“Whats up, man? Anything new?” my buddy Shawn texted me a year ago this week.
“I’m hanging in there. How about you?”
“Ehh. Bout the same.”
“Let’s do coffee or dinner or lunch soon.”
“Yes. If nothing is going on after dinner time tonight, maybe even then? Or another night. I haven’t checked with M (his girlfriend). She likes to eat about 6:00. Maybe do coffee and sit out back on our patio tonight at 7ish?”
“Tonight sounds great. Let me know if it works.”
It ended up working. And we spent what felt like a random Monday evening sitting around his firepit in his backyard. We listened to music from the 1980s and talked extensively about the groups that we listened to that night.
Shawn and I are quite different people. He’s outgoing and can talk to anybody. Me, not so much. He doesn’t read. I’m an avid reader. He’s a great cook. I can burn hotdogs.
But we also have a lot in common.
We grew up in the same neighborhood, shooting hoops, playing baseball and football, and sitting around in his room and listening to music. As the years rolled by, we got closer, mostly because we both loved to go deep in conversation. And I always found that so satisfying.
At the end of that random Monday night a year ago, I stopped at the gate leading out of his backyard to his driveway. “We should be more intentional about doing things like this. It seems ridiculous to let a week go by without talking or hanging out.”
I don’t know why I said that. I just felt it, so I spoke what I felt.
Shawn agreed.
It’s not like we didn’t stay in touch. We talked once a week or so, sometimes more often. But once in a while, we’d get busy and let more time slip by.
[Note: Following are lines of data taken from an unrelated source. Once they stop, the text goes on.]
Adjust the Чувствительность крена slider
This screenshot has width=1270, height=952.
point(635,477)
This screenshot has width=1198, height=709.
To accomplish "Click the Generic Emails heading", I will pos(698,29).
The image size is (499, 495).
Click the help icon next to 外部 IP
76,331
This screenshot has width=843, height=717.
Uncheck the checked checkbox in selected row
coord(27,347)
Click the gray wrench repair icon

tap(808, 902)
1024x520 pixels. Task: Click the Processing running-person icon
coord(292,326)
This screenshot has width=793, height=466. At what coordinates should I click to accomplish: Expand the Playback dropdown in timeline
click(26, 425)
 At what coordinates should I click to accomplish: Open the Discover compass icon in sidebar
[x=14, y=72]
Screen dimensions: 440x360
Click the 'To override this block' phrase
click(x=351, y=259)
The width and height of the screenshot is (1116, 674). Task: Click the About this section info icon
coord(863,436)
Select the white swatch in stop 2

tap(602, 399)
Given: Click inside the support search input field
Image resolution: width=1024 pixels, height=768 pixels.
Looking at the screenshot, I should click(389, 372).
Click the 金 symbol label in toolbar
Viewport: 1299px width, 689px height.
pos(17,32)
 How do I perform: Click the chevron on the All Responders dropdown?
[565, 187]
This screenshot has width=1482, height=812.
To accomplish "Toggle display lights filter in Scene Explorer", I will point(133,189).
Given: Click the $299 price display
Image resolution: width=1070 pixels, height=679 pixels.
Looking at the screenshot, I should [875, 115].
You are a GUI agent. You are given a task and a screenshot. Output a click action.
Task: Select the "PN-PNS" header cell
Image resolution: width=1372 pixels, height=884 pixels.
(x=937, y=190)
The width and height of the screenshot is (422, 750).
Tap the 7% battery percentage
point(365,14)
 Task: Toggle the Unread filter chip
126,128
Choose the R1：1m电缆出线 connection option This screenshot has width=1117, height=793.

On that night, something told me … that change was coming. I had voiced that to Shawn earlier that evening. Change was coming for one or both of us. And we needed to support each other.
I’ve had a number of health issues in recent years, so I thought my feeling might have to do with my health. But for some time, medical professionals had told Shawn he was a ticking timebomb. He had a rare disease that made him a high stroke risk. He’d gone to the doctor a month or so before but the doctor told Shawn there wasn’t much he could do. The surgical risk was too high.
That random Monday night turned out to be the final time we ever spent around his firepit. We did meet for lunch with another friend eight days later, but Shawn died of a massive stroke two weeks to the day that I had the feeling that something was about to change.
His loss is still gut-wrenching to think about. It’s changed me in several ways.
If a friend calls or texts and wants to spend time together, it’s my highest priority. If I can go, I do. It’s made me want to dig even deeper with friends. I want to know what’s on their hearts. And losing Shawn has heightened my awareness that life is but a mist, as the Scripture says. We are here one minute and gone the next.
Do not wait to say what needs to be said. Do not wait to take the road trip with a friend. Do not wait to reach out to others, and do not stop reaching out because if you are able to facilitate a get-together, you never know when it might be the last time.